Since the WarnerMedia acquisition in 2018 AT&T has been able to pay down debt from a total of $180 billion to $149 billion (a reduction of $31 billion). This is a massive achievement in just two years. The CFO has also done an amazing job of managing this debt taking advantage of a low interest rate environment. Debts have been refinanced at a rate of 4.1% interest down from 4.4%, all of which are easily covered by existing cash flow.

The last results also detail a strategic review and monetization of non-core assets; essentially, the company is reviewing assets that could be sold that are not considered part of the core operations. It is expected that $3 billion+ in asset sales to have been concluded. The rumoured sale of DirecTV is also part of this strategic review, however it appears to be difficult to find a buyer for an acceptable price. All of these sales are expected to contribute towards further debt reduction. The Q4 results should show any progress in this area.
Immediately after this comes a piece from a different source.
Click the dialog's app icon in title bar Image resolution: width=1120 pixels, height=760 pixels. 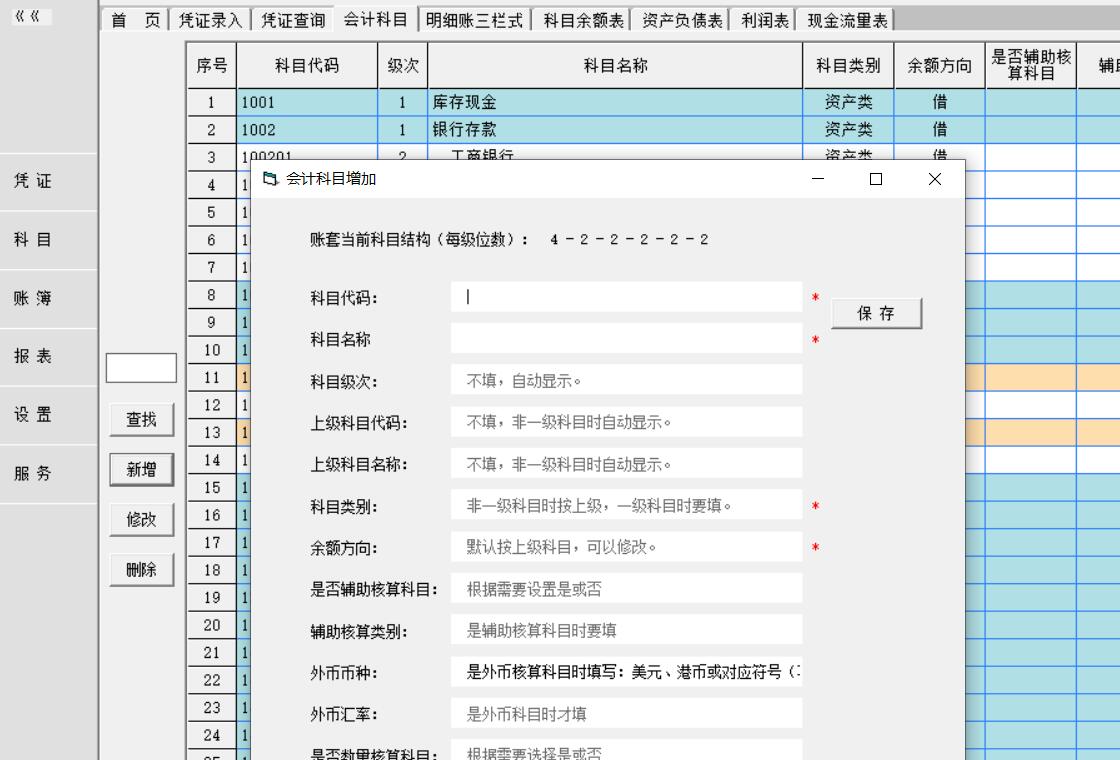tap(269, 179)
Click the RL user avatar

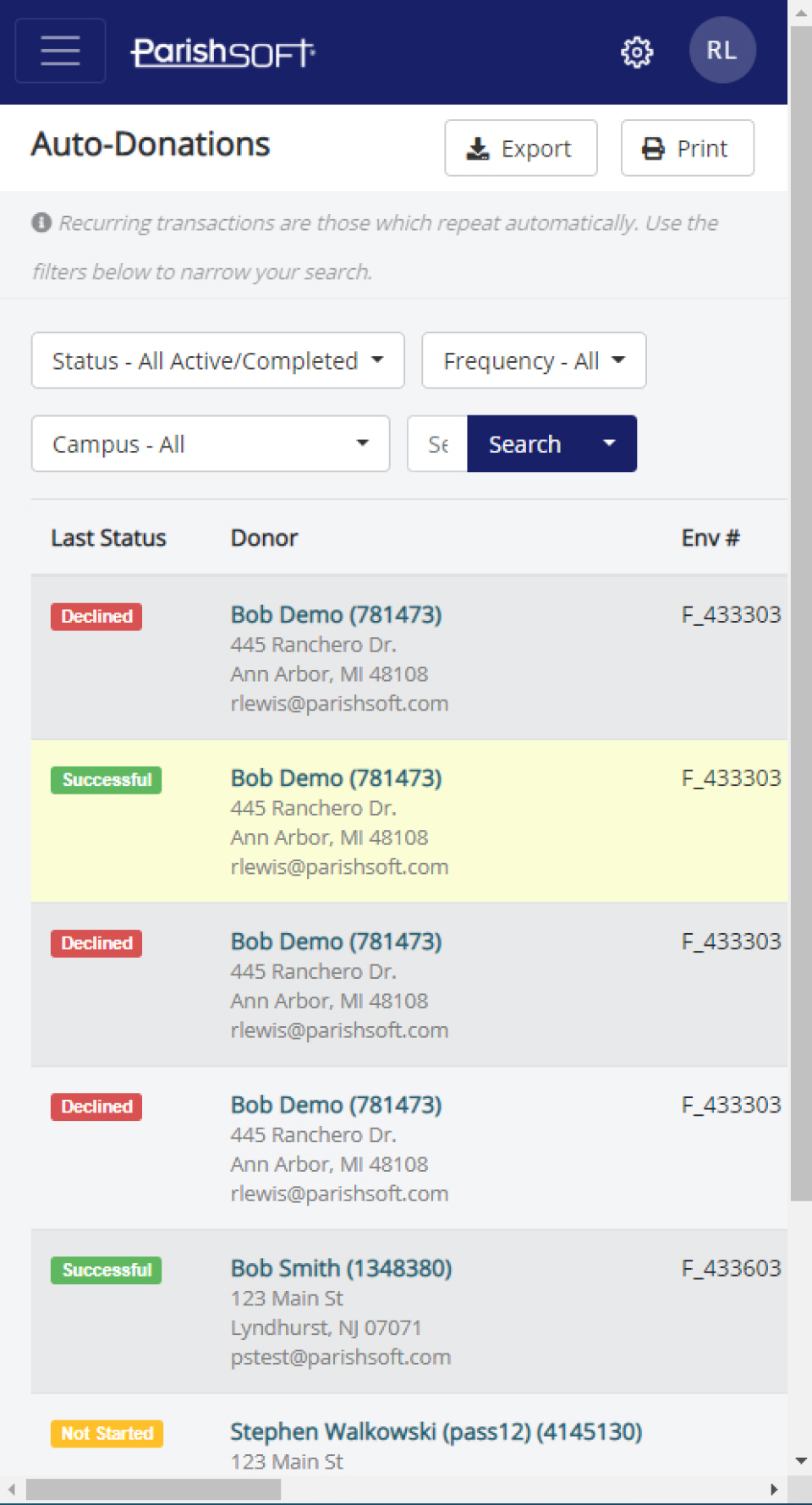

Below are the key fundamentals of AT&T stocks:

  • Market Cap: $204.14 billion
  • P/E ratio: 12.89
  • Debt to Assets ratio: 66.61%
  • Earnings Per Share (EPS): $1.52
  • Dividend: $2.08
  • Dividend Yield: 7.29%
  • Cash flow per share: $5.64

Future Outlook for AT&T

AT&T share price at the beginning of the Covid19 pandemic took a hit like so many other companies with it plummeting in March. Since then the stock as stayed more or less flat being still down 26.7% for 2020, and it is only up 6% from its March low.

AT&T 2020 YTD

When you look at the 5yr graph of the share price, it shows much the same picture of being more or less flat. This could be explained by the fact that AT&T has been plagued by poor management decisions with regards to acquisitions as well has a huge debt pile. However, it is not all doom and gloom, with the change in CEO and very much a change in direction I see AT&T having a bright future ahead of it.

AT&T 5 year

I personally do not think that the growth of HBO Max has been properly priced into the share price. Additionally, with so many commentators and investors being so fixated with the debt, which is being effectively managed, AT&T’s cash flow has been overlooked. Cash flow is everything in business and AT&T has a lot of it. As of Q3 2020 it had generated $19.8 billion year to date. The dividend which currently yields more than 7% is easily covered by cash flow at a pay-out ratio around 57%. This leaves plenty of cash to go towards investments and debt repayments.

On cash flow alone, I would invest more into AT&T. However, with the change in management and solid direction and vision going into 2021, make this company even more appealing to me. I would not expect to see a share price around the $39 mark in 2021.

None of the content in this article should be considered financial advice, I am not a financial advisor and you should always do your own research prior to investing. These are my opinions only.